═════ DATASET CONTENT

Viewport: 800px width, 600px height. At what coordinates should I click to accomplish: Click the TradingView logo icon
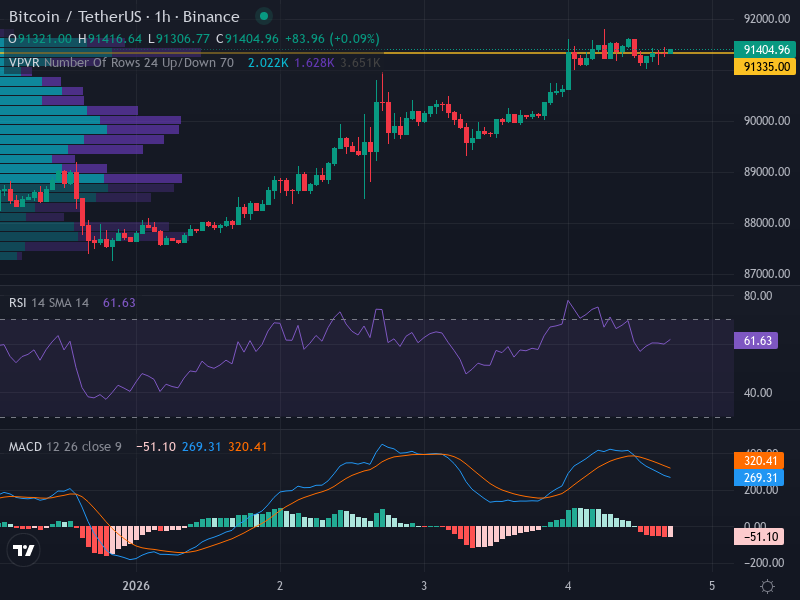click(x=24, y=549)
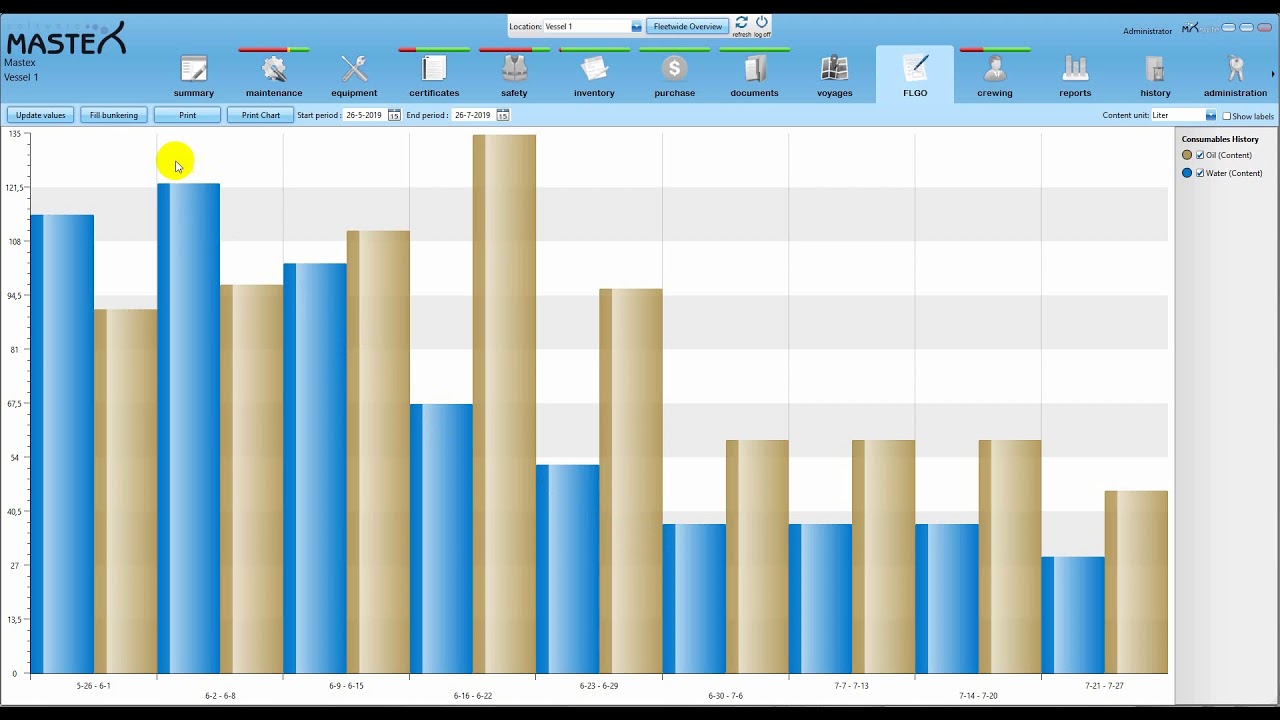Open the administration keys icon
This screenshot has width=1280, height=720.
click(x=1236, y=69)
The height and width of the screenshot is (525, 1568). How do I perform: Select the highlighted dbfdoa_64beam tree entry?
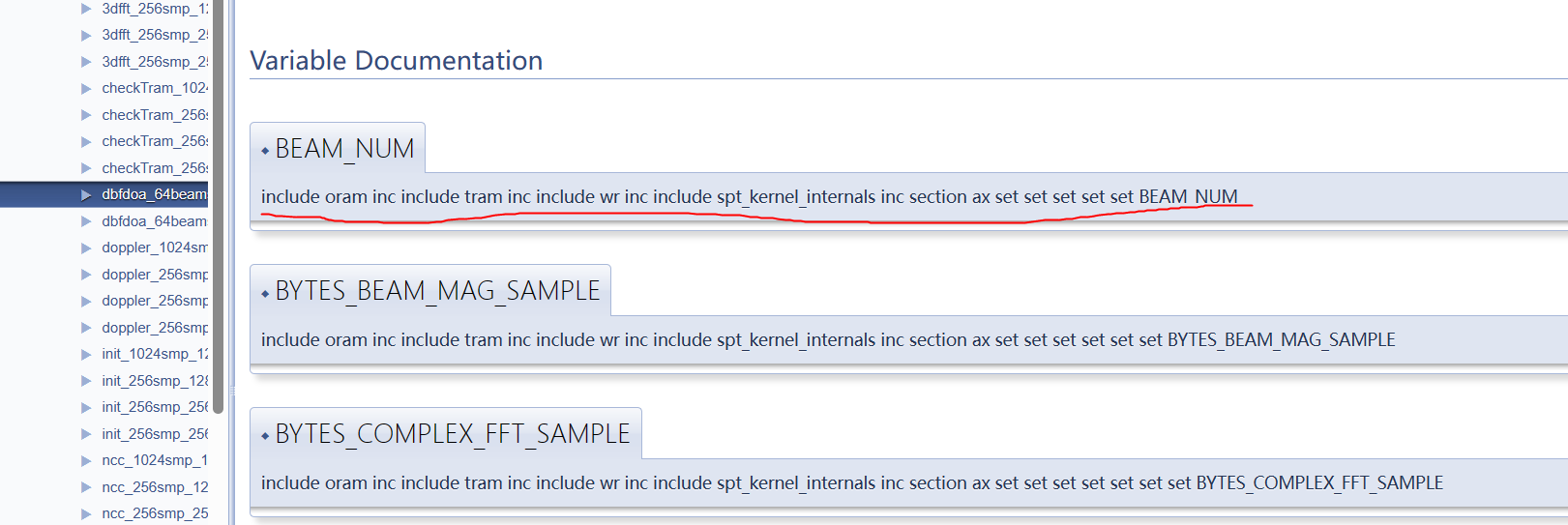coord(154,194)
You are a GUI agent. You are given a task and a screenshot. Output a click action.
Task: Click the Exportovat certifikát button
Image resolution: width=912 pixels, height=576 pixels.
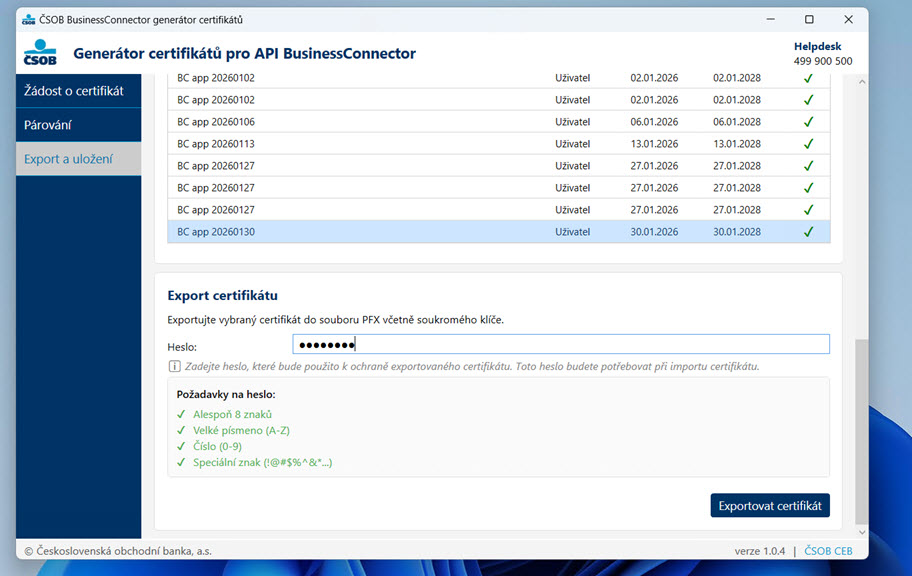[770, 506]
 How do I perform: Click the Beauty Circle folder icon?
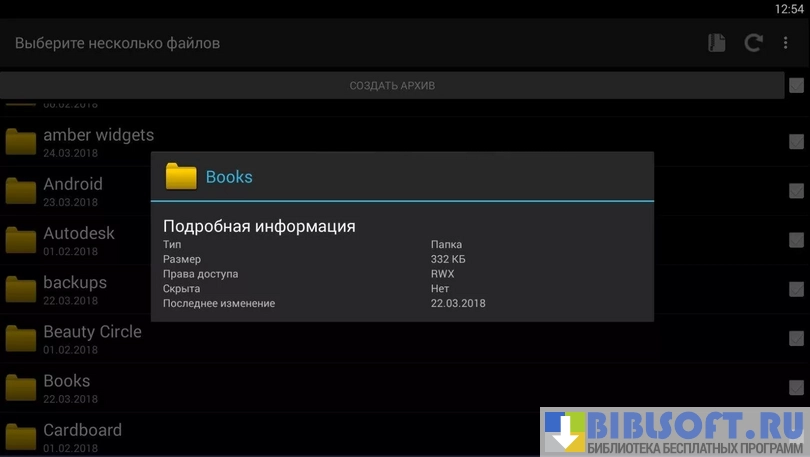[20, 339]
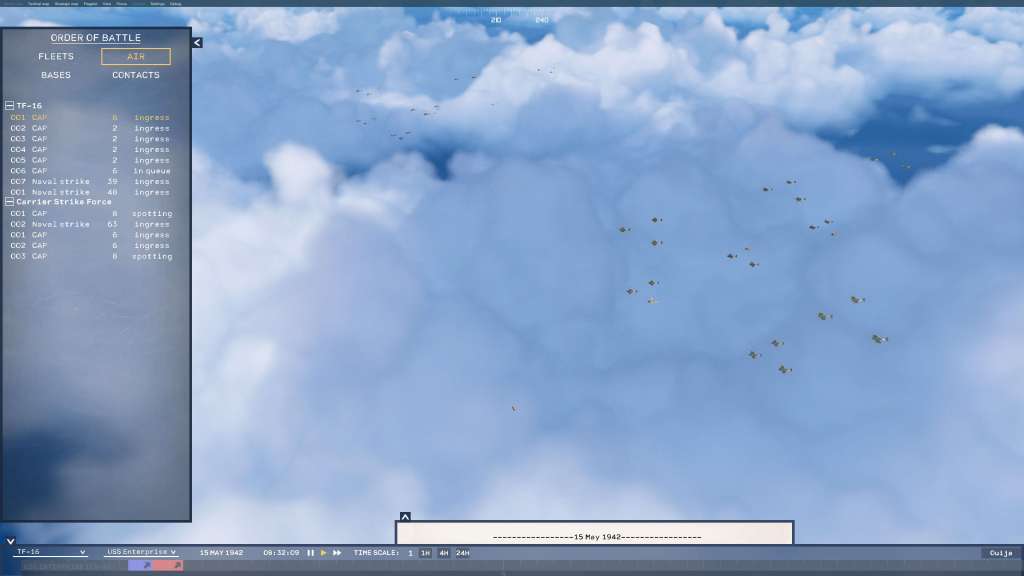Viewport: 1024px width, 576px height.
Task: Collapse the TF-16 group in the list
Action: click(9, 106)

══════════

## PROBLEM DETAILS
Please write out the lines above exactly, from the one that contains "You are a GUI" through the final line, and include none of the pictures.

## OUTPUT FOR THIS EXERCISE
You are a GUI agent. You are given a task and a screenshot. Output a click action.
Task: Click the Exportovat certifikát button
Image resolution: width=912 pixels, height=576 pixels.
[770, 506]
 How do I perform: Click the Beauty Circle folder icon?
[20, 339]
Viewport: 1024px width, 576px height.
Task: Collapse the TF-16 group in the list
Action: click(9, 106)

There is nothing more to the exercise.